Impossível negar que a guerra espetacular, que brota do cinema, sempre mantém algum nível de relação com aquilo que é concebido como guerra verdadeiramente dita (expressão que evita o termo real, para fugir a polêmicas impróprias e inadequadas ao mister aqui perseguido), mas nunca a ponto de captar integralmente essa guerra verdadeiramente dita. Assim, cabe reconhecer que mesmo quando o cinema reconstitui guerras registradas pela história, o que está na tela não se confunde se não parcialmente com a realidade, atual ou pregressa. A espetacularização está entre os principais causadores dessa dicotomia, valendo, no final das contas, a capacidade decodificadora do espectador no caminho interpretativo do filme. Também a guerra se manifesta múltipla e complexa demais para ser dada como definitivamente

87 Cf. BURGELIN, 1981.

compreendida, pelo menos enquanto conceito. Aí então, independente de ser mais ou menos espetacular, o observador descobre que sempre há um pouco para ver e outro tanto para compreender quando o cinema simula os campos de batalha.
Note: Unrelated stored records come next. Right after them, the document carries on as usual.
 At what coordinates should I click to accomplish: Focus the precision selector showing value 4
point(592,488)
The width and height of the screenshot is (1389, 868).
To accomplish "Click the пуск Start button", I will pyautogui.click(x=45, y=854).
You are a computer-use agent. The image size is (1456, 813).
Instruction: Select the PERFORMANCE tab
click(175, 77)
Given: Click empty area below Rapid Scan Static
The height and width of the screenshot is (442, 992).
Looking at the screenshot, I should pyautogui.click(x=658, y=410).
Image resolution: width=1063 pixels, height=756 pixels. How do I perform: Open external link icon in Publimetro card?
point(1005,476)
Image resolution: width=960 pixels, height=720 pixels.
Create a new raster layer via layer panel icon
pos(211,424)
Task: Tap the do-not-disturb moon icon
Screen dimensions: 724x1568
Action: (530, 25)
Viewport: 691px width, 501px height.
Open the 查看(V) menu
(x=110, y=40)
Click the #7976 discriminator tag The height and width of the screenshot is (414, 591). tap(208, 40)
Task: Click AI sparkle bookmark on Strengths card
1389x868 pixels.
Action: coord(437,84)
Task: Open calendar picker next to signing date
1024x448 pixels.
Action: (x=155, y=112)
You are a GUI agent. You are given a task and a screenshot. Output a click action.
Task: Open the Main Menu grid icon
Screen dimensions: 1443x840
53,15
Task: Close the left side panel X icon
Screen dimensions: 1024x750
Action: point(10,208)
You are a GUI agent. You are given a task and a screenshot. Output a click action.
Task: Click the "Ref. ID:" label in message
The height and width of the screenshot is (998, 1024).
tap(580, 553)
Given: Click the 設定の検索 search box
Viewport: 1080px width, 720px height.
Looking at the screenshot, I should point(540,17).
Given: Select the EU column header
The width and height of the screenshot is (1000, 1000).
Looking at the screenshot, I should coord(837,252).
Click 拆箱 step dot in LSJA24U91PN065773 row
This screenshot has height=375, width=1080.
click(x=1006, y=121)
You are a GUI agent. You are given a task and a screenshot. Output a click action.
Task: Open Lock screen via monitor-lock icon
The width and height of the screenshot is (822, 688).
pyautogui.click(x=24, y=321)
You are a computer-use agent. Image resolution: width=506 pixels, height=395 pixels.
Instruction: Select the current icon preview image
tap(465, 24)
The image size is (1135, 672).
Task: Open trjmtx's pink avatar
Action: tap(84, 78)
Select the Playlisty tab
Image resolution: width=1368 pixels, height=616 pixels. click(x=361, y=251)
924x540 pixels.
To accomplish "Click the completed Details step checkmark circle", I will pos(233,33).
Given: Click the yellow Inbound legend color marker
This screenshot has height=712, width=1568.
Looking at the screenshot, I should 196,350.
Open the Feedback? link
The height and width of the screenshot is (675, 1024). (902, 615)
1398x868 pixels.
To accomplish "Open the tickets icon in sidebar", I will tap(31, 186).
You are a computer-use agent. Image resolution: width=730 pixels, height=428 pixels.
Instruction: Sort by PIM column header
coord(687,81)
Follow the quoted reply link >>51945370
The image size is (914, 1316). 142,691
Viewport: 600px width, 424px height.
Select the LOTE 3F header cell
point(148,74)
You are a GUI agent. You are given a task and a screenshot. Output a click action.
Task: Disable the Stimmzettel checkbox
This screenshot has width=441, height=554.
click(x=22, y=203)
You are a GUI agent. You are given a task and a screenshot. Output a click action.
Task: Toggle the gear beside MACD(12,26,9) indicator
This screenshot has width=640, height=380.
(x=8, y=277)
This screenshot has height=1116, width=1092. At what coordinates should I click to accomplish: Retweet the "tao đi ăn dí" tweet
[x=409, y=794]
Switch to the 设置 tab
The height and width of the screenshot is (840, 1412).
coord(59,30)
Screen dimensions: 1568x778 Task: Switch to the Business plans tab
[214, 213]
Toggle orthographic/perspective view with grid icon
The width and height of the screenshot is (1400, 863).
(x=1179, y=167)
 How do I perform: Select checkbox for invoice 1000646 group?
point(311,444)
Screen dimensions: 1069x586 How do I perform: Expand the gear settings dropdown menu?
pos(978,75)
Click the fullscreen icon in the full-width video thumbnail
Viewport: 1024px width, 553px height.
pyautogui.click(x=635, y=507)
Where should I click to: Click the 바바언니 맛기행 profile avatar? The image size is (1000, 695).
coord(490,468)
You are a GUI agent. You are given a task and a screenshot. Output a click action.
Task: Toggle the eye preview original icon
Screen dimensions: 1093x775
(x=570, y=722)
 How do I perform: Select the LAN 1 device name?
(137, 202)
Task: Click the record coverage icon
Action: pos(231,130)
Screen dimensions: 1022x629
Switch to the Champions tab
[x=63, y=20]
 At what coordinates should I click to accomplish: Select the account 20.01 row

Ainda como último ponto sobre os conteúdos tratados neste subtítulo, vale notar, conforme demonstrado, que a identidade lúdica assinala a diferença entre o espetáculo e a realidade. Todavia, mais à frente, será demonstrado que o espetáculo, consolidado no cinema, assim como em outras modalidades de entretenimento, vem, paulatinamente, perdendo a aparência dessa identidade lúdica, provocada pela redução proporcional da superfície de separação clara em relação à realidade, dado que, ela mesma, se espetaculariza cada vez mais, inclusive no que respeita à guerra.